Stool-derived DNA was amplified and sequenced using next-generation shotgun metagenomic methodologies, thereby providing a catalog of participants’ microbial communities. Ultrahigh-performance liquid chromatography-tandem mass spectrometry (UPLC-MS/MS) was subsequently conducted on a subset of 184 matched adenoma-control pairs to further elucidate the functional biochemistry underlying observed outcomes.
These findings were subsequently integrated with 14 external, public datasets containing 2,112 metagenomic profiles (1,045 colorectal cancer patients and 1,067 healthy controls).
Study findings
Study findings revealed that, even an average of more than a decade after adenoma removal, participants’ gut microbial profiles significantly correlated with active colorectal cancer alterations (Pearson’s correlation coefficient [ρ] = 0.26, p < 0.0001).
Shotgun metagenomic sequencing identified 31 shared microbial species altered in both conditions (false discovery rate [FDR] < 0.25). Of these, 10 species, including Ruminococcus gnavus and Flavonifractor plautii, were consistently enriched in participants with adenomas. Simultaneously, 21 health-associated microbes, including Faecalibacterium prausnitzii, were significantly depleted in the adenoma-resected cohort.
In contrast to the ongoing CRC patients, participants in the adenoma-resected cohort rarely harbored oral-derived pathogens, which typically co-occur with CRC, e.g., Fusobacterium nucleatum, suggesting that these microbes may become more prominent later during cancer progression or may remain below stool-detection thresholds at the adenoma stage.

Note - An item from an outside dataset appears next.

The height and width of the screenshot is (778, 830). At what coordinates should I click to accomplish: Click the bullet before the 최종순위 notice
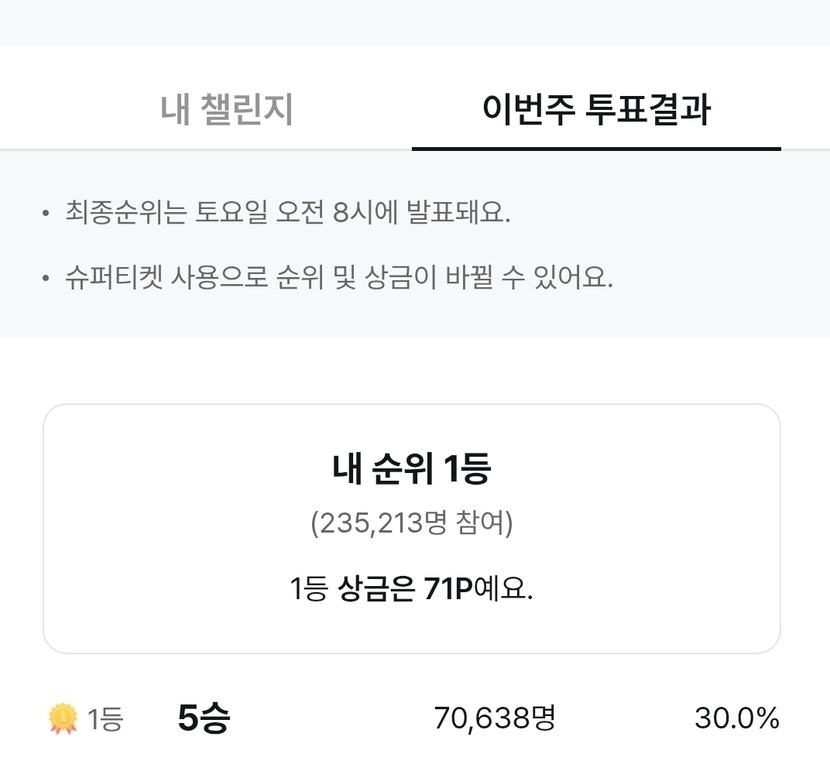[46, 215]
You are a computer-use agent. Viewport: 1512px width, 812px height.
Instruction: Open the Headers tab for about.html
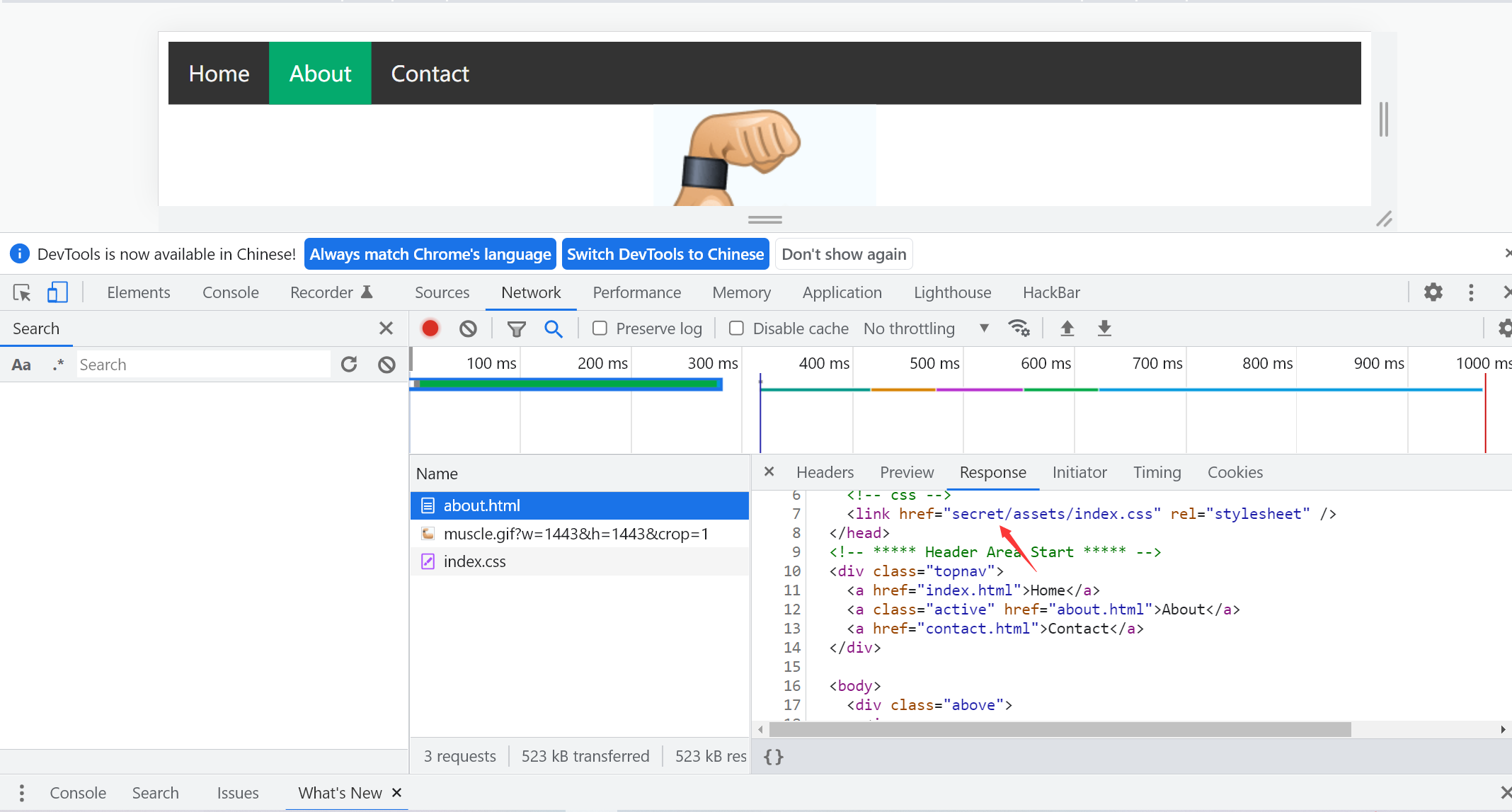pyautogui.click(x=825, y=472)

Fecal metabolome analyses identified 30 altered metabolites and 7 disrupted functional subpathways in participants who underwent adenoma resection. Inflammation-associated lipids, including sphingolipids and secondary bile acids like ursodeoxycholate, were found to be significantly enriched. Furthermore, the analyses identified 15 highly dysregulated metabolites, for which microbial community structures accounted for over 20% of their variance.
Finally, the data revealed that unique microbe-metabolite connections emerged independently of overall bacterial abundances. The most significant of these was a distinct link between Bilophila wadsworthia and alanine-containing dipeptides. These enduring changes correlated strongly with CRC-associated lifestyle factors, including higher BMI and less favorable dietary or physical activity patterns.
Conclusions
The present study is the first to empirically establish microbial and metabolic alterations detectable years after adenoma removal, even around a decade following these polyps’ resection. This lingering imbalance indicates a sustained host-microbiome axis that may contribute to ongoing colorectal cancer risk.
Although the all-female cohort limits the study’s immediate generalizability across all populations, these findings suggest that effective prevention may need to go beyond structural adenoma removal. Future clinical strategies could integrate targeted lifestyle modifications and microbiome therapies to help reset the intestinal ecosystem and protect patients from future malignancies. However, because this was an observational study with a single post-resection stool collection, it cannot establish whether the microbiome and metabolome changes caused adenoma formation, resulted from it, or persisted because of other host, dietary, or environmental factors. The authors also noted that stool profiling may miss mucosa-adherent microbes and localized metabolic interactions.